Joseph Wilf (91) Holocaust survivor who, along with his brother Harry, founded one of the nation's largest real estate development firms. Joseph was born in Jaroslaw, Poland. When World War II started, he was deported to a Siberian labor camp with his brother and their parents. All four survived, although the couple's daughter, Bella, died in the Warsaw ghetto. Joseph and his wife immigrated to the US in 1950. In 1954 Joseph and Harry founded Garden Homes, now one of the largest real estate companies in the US and in Israel. Joseph’s sons, Zygi and Mark, are owners of the Minnesota Vikings. Joseph Wilf died in Hillside, New Jersey on August 3, 2016.

Ahmed Zewail (70) Nobel Prize-winning chemist who was a dual US-Egyptian citizen. Zewail was a pioneer in the study of chemical reactions over very short periods of time. He won the Nobel Prize in Chemistry in 1999 in recognition of his research in the field of laser science. He died in Pasadena, California on August 2, 2016.

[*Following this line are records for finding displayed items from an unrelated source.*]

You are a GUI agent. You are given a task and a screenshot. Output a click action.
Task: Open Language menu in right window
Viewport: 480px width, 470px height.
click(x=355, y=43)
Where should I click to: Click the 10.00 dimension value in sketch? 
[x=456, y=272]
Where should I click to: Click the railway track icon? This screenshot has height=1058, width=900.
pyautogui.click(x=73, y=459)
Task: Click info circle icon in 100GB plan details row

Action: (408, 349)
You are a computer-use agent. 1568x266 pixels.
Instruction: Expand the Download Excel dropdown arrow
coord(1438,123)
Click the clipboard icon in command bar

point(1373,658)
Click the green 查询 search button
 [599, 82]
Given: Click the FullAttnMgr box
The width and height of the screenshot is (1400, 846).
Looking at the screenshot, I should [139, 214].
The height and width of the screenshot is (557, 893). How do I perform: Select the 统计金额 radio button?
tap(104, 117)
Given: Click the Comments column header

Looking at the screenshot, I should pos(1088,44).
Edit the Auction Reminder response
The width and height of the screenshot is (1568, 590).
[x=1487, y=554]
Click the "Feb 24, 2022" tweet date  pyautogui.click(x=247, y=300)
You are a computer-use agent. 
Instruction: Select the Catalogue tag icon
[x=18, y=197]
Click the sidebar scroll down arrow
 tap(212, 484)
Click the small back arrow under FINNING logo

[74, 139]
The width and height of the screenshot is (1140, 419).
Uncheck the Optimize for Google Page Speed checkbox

Scott Folsom (69) free-lance Hollywood producer who never made a big splash in show business but found his true calling as official and unofficial watchdog over the Los Angeles Unified School District. His involvement began more than 20 years ago, soon after his daughter Alana enrolled at Mt. Washington Elementary. Folsom served in just about every capacity possible in the state and local Parent Teacher Student Association. In 2001 the Board of Education appointed him to the Bond Oversight Committee, which oversaw the nation’s largest school-construction program. He died of cancer in Los Angeles, California on August 4, 2016.

Seymour Papert (88) educator and mathematician who, well before the advent of the personal computer, foresaw children using computers as instruments for learning and enhancing creativity. Born in South Africa, Papert was one of the leading educational theorists of the last 50 years and a codirector of the Artificial Intelligence Laboratory at the Massachusetts Institute of Technology. In some circles he was considered the world’s foremost expert on how technology can provide new ways for children to learn. Papert died of complications from a series of kidney and bladder infections in Blue Hill, Maine on July 31, 2016.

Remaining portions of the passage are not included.